WHAT THE TASK ASKS -> The expected reply is all of the data, returned exactly.

━━━━━━━━━━━━━━━━

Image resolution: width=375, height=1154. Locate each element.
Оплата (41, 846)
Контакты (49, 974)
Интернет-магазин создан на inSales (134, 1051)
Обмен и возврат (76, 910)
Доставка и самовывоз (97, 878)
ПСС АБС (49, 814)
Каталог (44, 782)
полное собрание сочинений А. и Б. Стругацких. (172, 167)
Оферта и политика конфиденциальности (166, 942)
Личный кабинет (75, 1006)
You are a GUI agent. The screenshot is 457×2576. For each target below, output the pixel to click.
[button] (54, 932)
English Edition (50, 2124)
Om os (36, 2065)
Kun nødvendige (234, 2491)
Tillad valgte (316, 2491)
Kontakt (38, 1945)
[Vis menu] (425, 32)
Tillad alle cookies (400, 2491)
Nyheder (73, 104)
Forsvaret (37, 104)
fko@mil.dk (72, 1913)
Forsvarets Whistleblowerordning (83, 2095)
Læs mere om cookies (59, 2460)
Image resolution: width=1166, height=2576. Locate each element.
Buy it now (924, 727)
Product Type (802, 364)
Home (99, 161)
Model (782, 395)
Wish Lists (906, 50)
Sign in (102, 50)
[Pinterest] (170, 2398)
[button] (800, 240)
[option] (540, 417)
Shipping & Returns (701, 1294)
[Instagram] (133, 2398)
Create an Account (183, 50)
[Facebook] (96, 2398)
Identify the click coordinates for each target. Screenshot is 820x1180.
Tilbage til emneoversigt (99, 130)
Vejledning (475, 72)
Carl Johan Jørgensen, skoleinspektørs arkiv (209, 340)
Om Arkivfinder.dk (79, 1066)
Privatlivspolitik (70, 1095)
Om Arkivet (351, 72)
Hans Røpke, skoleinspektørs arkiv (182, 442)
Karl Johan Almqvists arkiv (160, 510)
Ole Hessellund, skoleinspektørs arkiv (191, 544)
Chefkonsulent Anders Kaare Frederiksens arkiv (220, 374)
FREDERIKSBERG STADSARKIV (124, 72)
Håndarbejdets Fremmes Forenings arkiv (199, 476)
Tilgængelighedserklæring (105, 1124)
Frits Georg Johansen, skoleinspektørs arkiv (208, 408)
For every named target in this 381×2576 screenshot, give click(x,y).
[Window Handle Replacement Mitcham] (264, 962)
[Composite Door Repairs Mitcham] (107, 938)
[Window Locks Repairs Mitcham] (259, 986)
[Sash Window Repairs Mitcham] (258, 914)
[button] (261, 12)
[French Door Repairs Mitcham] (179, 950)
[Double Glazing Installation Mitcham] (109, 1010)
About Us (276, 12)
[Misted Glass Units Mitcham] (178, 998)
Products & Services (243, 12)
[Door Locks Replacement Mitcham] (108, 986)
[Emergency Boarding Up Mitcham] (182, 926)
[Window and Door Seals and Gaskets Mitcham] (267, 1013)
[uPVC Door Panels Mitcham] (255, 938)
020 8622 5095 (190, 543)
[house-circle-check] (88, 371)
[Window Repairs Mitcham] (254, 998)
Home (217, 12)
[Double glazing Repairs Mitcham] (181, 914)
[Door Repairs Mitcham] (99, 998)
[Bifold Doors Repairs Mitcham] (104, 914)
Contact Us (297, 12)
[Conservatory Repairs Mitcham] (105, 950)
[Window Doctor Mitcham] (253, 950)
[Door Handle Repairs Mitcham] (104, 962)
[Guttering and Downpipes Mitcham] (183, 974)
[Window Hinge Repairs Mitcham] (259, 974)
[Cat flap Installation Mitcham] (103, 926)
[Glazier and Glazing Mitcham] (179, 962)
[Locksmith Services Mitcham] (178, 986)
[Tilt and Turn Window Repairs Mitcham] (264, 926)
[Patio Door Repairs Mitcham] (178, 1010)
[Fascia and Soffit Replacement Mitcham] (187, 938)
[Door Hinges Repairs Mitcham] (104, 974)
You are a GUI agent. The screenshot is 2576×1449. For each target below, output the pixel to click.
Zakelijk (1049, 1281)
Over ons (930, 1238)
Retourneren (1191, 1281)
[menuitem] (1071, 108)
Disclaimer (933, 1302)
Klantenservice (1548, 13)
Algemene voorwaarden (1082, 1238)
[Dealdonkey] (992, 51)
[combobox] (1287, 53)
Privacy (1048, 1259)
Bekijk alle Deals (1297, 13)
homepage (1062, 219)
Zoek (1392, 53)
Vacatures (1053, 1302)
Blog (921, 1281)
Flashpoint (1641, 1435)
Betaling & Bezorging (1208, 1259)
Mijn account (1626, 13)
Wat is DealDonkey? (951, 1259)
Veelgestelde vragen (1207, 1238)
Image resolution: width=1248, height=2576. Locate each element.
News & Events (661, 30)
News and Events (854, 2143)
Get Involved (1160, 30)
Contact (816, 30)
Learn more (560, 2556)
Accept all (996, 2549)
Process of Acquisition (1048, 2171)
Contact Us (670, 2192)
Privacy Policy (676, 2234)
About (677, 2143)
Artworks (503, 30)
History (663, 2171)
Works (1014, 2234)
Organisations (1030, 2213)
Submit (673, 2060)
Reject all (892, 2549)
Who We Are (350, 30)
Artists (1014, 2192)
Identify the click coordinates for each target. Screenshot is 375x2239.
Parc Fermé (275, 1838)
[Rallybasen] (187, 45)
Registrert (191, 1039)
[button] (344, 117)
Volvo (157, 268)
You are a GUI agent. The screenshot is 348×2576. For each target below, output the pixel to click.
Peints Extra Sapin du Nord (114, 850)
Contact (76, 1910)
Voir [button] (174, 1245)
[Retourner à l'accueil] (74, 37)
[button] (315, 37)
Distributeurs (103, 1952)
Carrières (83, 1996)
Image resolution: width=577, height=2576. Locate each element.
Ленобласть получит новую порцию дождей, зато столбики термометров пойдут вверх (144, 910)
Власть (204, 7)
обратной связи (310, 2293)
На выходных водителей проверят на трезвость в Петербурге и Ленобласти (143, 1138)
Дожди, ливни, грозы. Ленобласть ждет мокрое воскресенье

━━━━━━━━━━━━━━━━

ANSWER SPACE ->
Image resolution: width=375, height=1154. Locate each element.
Оплата (41, 846)
Контакты (49, 974)
Интернет-магазин создан на inSales (134, 1051)
Обмен и возврат (76, 910)
Доставка и самовывоз (97, 878)
ПСС АБС (49, 814)
Каталог (44, 782)
полное собрание сочинений А. и Б. Стругацких. (172, 167)
Оферта и политика конфиденциальности (166, 942)
Личный кабинет (75, 1006)
You are a GUI agent. The screenshot is 457×2576. For each target below, output the pixel to click.
[button] (54, 932)
English Edition (50, 2124)
Om os (36, 2065)
Kun nødvendige (234, 2491)
Tillad valgte (316, 2491)
Kontakt (38, 1945)
[Vis menu] (425, 32)
Tillad alle cookies (400, 2491)
Nyheder (73, 104)
Forsvaret (37, 104)
fko@mil.dk (72, 1913)
Forsvarets Whistleblowerordning (83, 2095)
Læs mere om cookies (59, 2460)
Image resolution: width=1166, height=2576. Locate each element.
Buy it now (924, 727)
Product Type (802, 364)
Home (99, 161)
Model (782, 395)
Wish Lists (906, 50)
Sign in (102, 50)
[Pinterest] (170, 2398)
[button] (800, 240)
[option] (540, 417)
Shipping & Returns (701, 1294)
[Instagram] (133, 2398)
Create an Account (183, 50)
[Facebook] (96, 2398)
Identify the click coordinates for each target. Screenshot is 820x1180.
Tilbage til emneoversigt (99, 130)
Vejledning (475, 72)
Carl Johan Jørgensen, skoleinspektørs arkiv (209, 340)
Om Arkivfinder.dk (79, 1066)
Privatlivspolitik (70, 1095)
Om Arkivet (351, 72)
Hans Røpke, skoleinspektørs arkiv (182, 442)
Karl Johan Almqvists arkiv (160, 510)
Ole Hessellund, skoleinspektørs arkiv (191, 544)
Chefkonsulent Anders Kaare Frederiksens arkiv (220, 374)
FREDERIKSBERG STADSARKIV (124, 72)
Håndarbejdets Fremmes Forenings arkiv (199, 476)
Tilgængelighedserklæring (105, 1124)
Frits Georg Johansen, skoleinspektørs arkiv (208, 408)
For every named target in this 381×2576 screenshot, give click(x,y).
[Window Handle Replacement Mitcham] (264, 962)
[Composite Door Repairs Mitcham] (107, 938)
[Window Locks Repairs Mitcham] (259, 986)
[Sash Window Repairs Mitcham] (258, 914)
[button] (261, 12)
[French Door Repairs Mitcham] (179, 950)
[Double Glazing Installation Mitcham] (109, 1010)
About Us (276, 12)
[Misted Glass Units Mitcham] (178, 998)
Products & Services (243, 12)
[Door Locks Replacement Mitcham] (108, 986)
[Emergency Boarding Up Mitcham] (182, 926)
[Window and Door Seals and Gaskets Mitcham] (267, 1013)
[uPVC Door Panels Mitcham] (255, 938)
020 8622 5095 (190, 543)
[house-circle-check] (88, 371)
[Window Repairs Mitcham] (254, 998)
Home (217, 12)
[Double glazing Repairs Mitcham] (181, 914)
[Door Repairs Mitcham] (99, 998)
[Bifold Doors Repairs Mitcham] (104, 914)
Contact Us (297, 12)
[Conservatory Repairs Mitcham] (105, 950)
[Window Doctor Mitcham] (253, 950)
[Door Handle Repairs Mitcham] (104, 962)
[Guttering and Downpipes Mitcham] (183, 974)
[Window Hinge Repairs Mitcham] (259, 974)
[Cat flap Installation Mitcham] (103, 926)
[Glazier and Glazing Mitcham] (179, 962)
[Locksmith Services Mitcham] (178, 986)
[Tilt and Turn Window Repairs Mitcham] (264, 926)
[Patio Door Repairs Mitcham] (178, 1010)
[Fascia and Soffit Replacement Mitcham] (187, 938)
[Door Hinges Repairs Mitcham] (104, 974)
You are a GUI agent. The screenshot is 2576×1449. For each target below, output the pixel to click.
Zakelijk (1049, 1281)
Over ons (930, 1238)
Retourneren (1191, 1281)
[menuitem] (1071, 108)
Disclaimer (933, 1302)
Klantenservice (1548, 13)
Algemene voorwaarden (1082, 1238)
[Dealdonkey] (992, 51)
[combobox] (1287, 53)
Privacy (1048, 1259)
Bekijk alle Deals (1297, 13)
homepage (1062, 219)
Zoek (1392, 53)
Vacatures (1053, 1302)
Blog (921, 1281)
Flashpoint (1641, 1435)
Betaling & Bezorging (1208, 1259)
Mijn account (1626, 13)
Wat is DealDonkey? (951, 1259)
Veelgestelde vragen (1207, 1238)
Image resolution: width=1248, height=2576. Locate each element.
News & Events (661, 30)
News and Events (854, 2143)
Get Involved (1160, 30)
Contact (816, 30)
Learn more (560, 2556)
Accept all (996, 2549)
Process of Acquisition (1048, 2171)
Contact Us (670, 2192)
Privacy Policy (676, 2234)
About (677, 2143)
Artworks (503, 30)
History (663, 2171)
Works (1014, 2234)
Organisations (1030, 2213)
Submit (673, 2060)
Reject all (892, 2549)
Who We Are (350, 30)
Artists (1014, 2192)
Identify the click coordinates for each target. Screenshot is 375x2239.
Parc Fermé (275, 1838)
[Rallybasen] (187, 45)
Registrert (191, 1039)
[button] (344, 117)
Volvo (157, 268)
You are a GUI agent. The screenshot is 348×2576. For each target below, output the pixel to click.
Peints Extra Sapin du Nord (114, 850)
Contact (76, 1910)
Voir [button] (174, 1245)
[Retourner à l'accueil] (74, 37)
[button] (315, 37)
Distributeurs (103, 1952)
Carrières (83, 1996)
Image resolution: width=577, height=2576. Locate each element.
Ленобласть получит новую порцию дождей, зато столбики термометров пойдут вверх (144, 910)
Власть (204, 7)
обратной связи (310, 2293)
На выходных водителей проверят на трезвость в Петербурге и Ленобласти (143, 1138)
Дожди, ливни, грозы. Ленобласть ждет мокрое воскресенье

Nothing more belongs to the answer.